There was an episode of Seinfeld when Elaine lost her phone service and, upon getting it reconnected, was issued a 917 Manhattan area code rather than the old 212. This affront reduced her to “recent New Yorker” status, a decidedly unflattering position in that status-conscious city.
Will it be the same in Toronto? Will we ask, “Is that original six?”
A booming economy, a plethora of new ways to use phone lines and increased telco competition have all done their part to put Torontonians in the position they are now in.
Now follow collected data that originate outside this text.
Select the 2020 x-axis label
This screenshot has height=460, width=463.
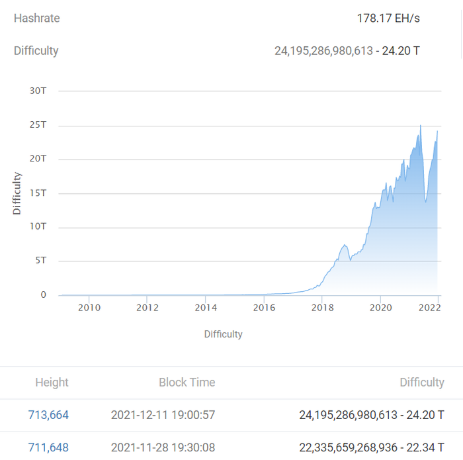pos(380,307)
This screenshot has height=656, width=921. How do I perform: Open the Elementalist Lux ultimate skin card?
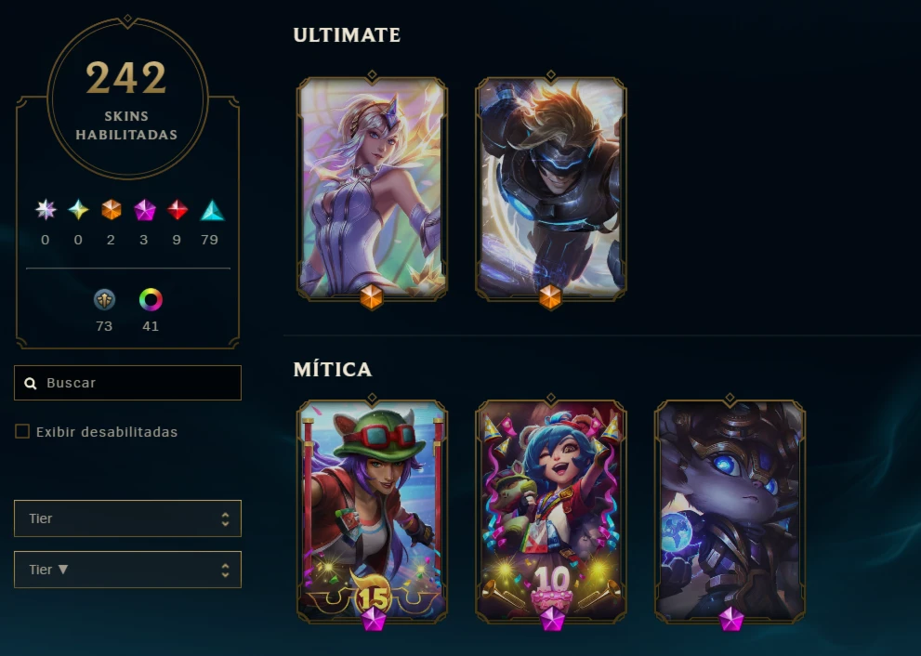point(372,189)
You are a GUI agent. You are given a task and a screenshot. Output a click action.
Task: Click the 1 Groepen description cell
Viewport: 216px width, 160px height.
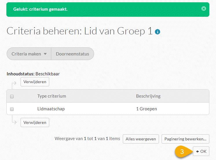tap(147, 109)
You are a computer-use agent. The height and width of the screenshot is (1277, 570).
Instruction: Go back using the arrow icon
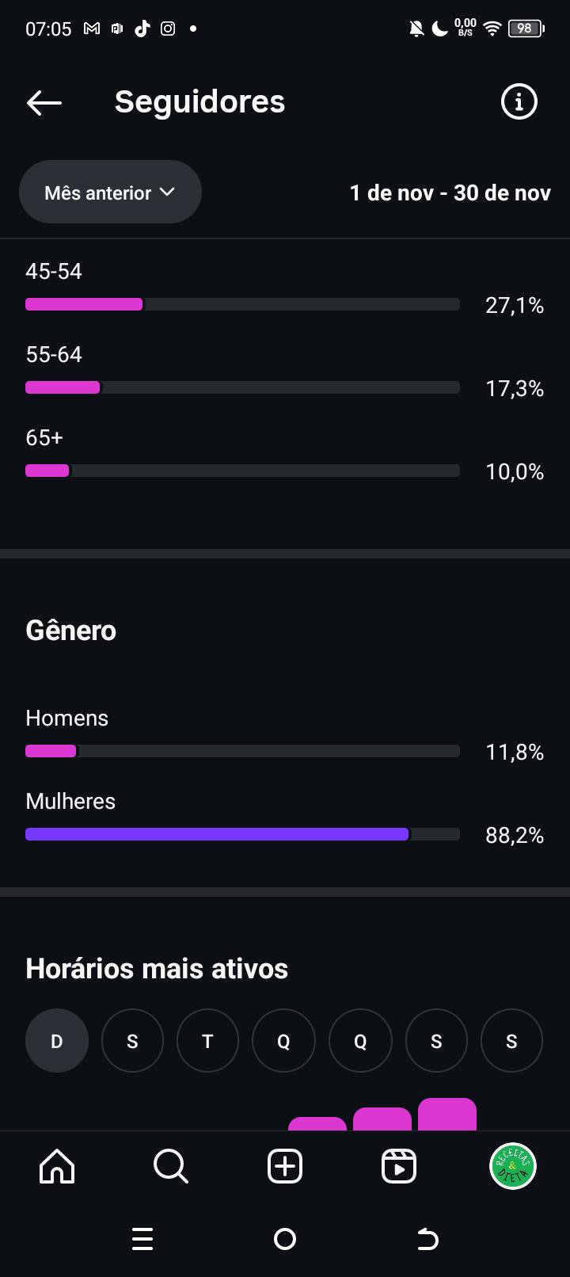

Sometime in the not-too-distant future (spring or early summer) new phone numbers issued in the Toronto region will be given the 647 area code.
This will be Canada’s first overlay code in which, in this case, existing numbers will remain 416 while new issues will be given the 647 area code.
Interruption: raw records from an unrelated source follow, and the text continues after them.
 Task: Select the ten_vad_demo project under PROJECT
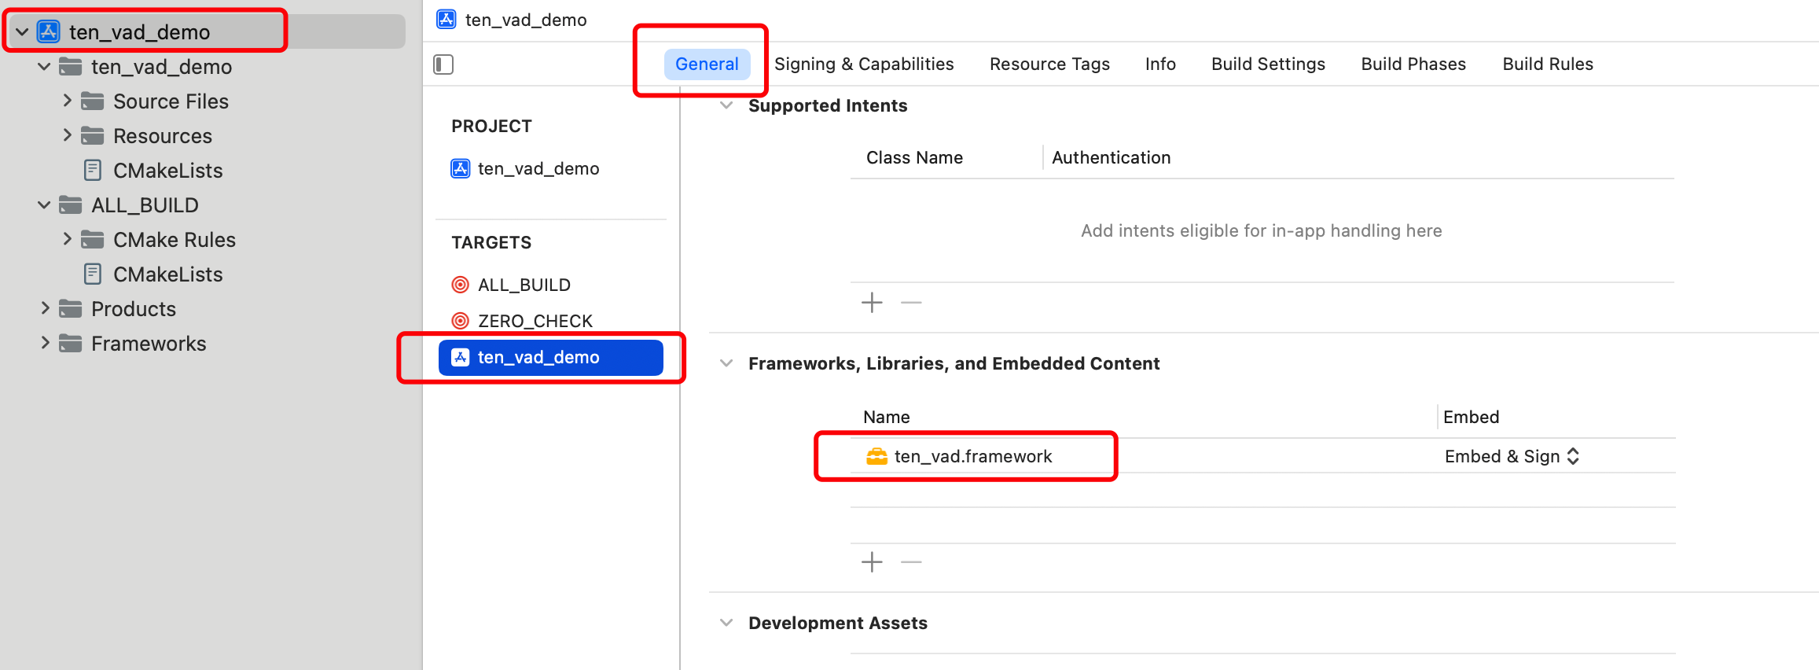pos(538,168)

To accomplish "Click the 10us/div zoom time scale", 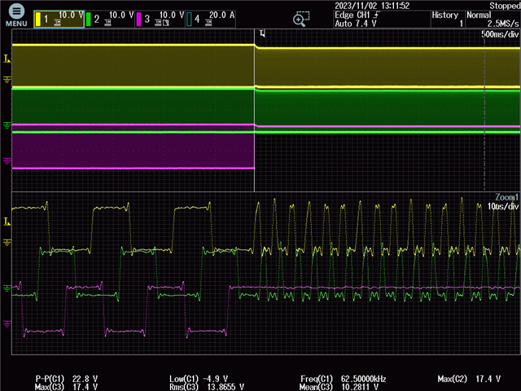I will click(x=501, y=207).
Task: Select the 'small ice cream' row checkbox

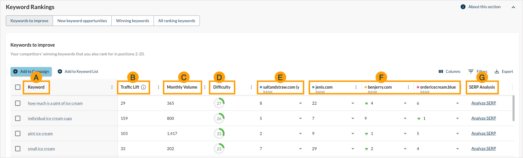Action: [18, 149]
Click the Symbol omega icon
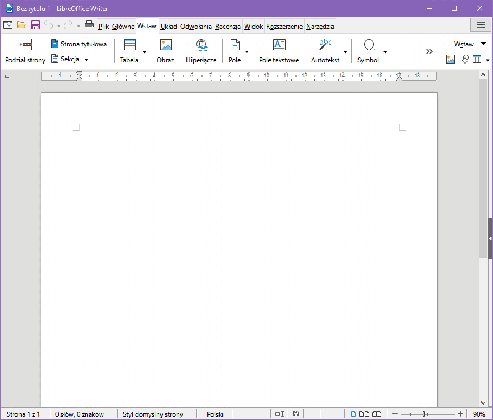This screenshot has height=420, width=493. [x=369, y=45]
“The reason for [the new area codes] is the plethora of new uses for telephones,” said Glenn Pilley of the Canadian Numbering Administrator, which is responsible for assigning the country’s new area codes. “There are alarm systems, Internet (modem) access, homes with two lines, and there’s a huge increase in the number of fax machines and pagers,” he added.
And of course cell phones, of which there are approximately one million in the Toronto region, he said.
“Ten years ago a family had one phone line and maybe one business line associated with them at work. Now, for example, I’ve got seven in my family.”
The surprising aspect to this whole story is that Toronto is not really out of 416 numbers. Approximately nine million seven-digit numbers can be issued, assuming no number starts with zero.
“We are actually not, even in 416, literally out of numbers; what we are out of is prefixes (the three digits that begin a seven digit number),” said Ian Angus, president of Angus Telemanagement Group in Ajax, Ont.
“The added complication is the arrival of competition,” Angus said. “The numbers tend to get assigned to carriers more quickly because there are more carriers.” Toronto has more than a dozen companies offering local telephone services, Angus explained.
Years ago, when there was essentially no telco competition, three-digit prefixes (or central office codes) were allotted in blocks of 10,000. If there is only one phone company, this does not pose a problem. You give a customer the next available number. But today, when a new telco enters a market it gets the access rights to all numbers associated with a given prefix. So a cell phone company may have the rights to six prefixes within the 416 area code. That amounts to 60,000 numbers, but if there are only 35,000 subscribers to the service, 25,000 numbers remain unused. The numbers will someday be assigned, but as we stand there are 416 numbers available, but only with specific providers.
Angus said there is a move to cut down the size of the blocks, but that the cost will be high. In the U.S., the Federal Communications Commission has ordered the industry to begin sharing the 10,000 number blocks since, in certain areas, the problem is worse than in Canada.
“California, which has the same population as Canada, has more than twice as many area codes,” Pilley said.
As a means of getting us accustomed to the inevitable, 10-digit dialling for all local calls, telcos now require dialling of the area code with the usual seven digit number, even if we are just calling across the street. From a consumer perspective, the changeover seems to be going smoothly.
“We found that when we first cut in the switches, 75 per cent of the people dialled 10 digits and [the other] 25 per cent dialled seven digits and got the message (asking them to add the area code),” said Ken Wigle, general manager of network planning for Bell Canada in London, Ont.
The Bell upgrade project was combined with the 905 project because it follows shortly. The 905 region is also quickly using up its numbers and will be adding the 289 area code later this year. The entire project required about 18 months of IT work and has gone off glitch-free, Wigle said.
“On the systems that we have, that project has gone very smoothly,” Wigle added.
So, other than the telcos, who has found 10-digit dialling to be a hassle?
“In general devices that have to do automatic dialling…(modems, fax machines), if you don’t have the area code you’ve got to put them in, ” Angus explained. “The one that has actually produced the most work are alarm systems.”
But overall, the conversion to 10 digits has not been a huge headache.
“One of the real advantages we had in Toronto with this conversion, which they didn’t have the couple of times when they did it in the U.S., is that it has been possible to dial 10 digits for local calls in Toronto for seven or eight years because of 905, and the result is that it was quite possible to phase in all of these changes on equipment,” Angus said.
So how long will the 647 and 289 additions hold out?
“Assuming no other changes [and] assuming current growth rate, and those are two really dangerous things to assume, 416 will need another area code somewhere around 2009,” Angus predicted.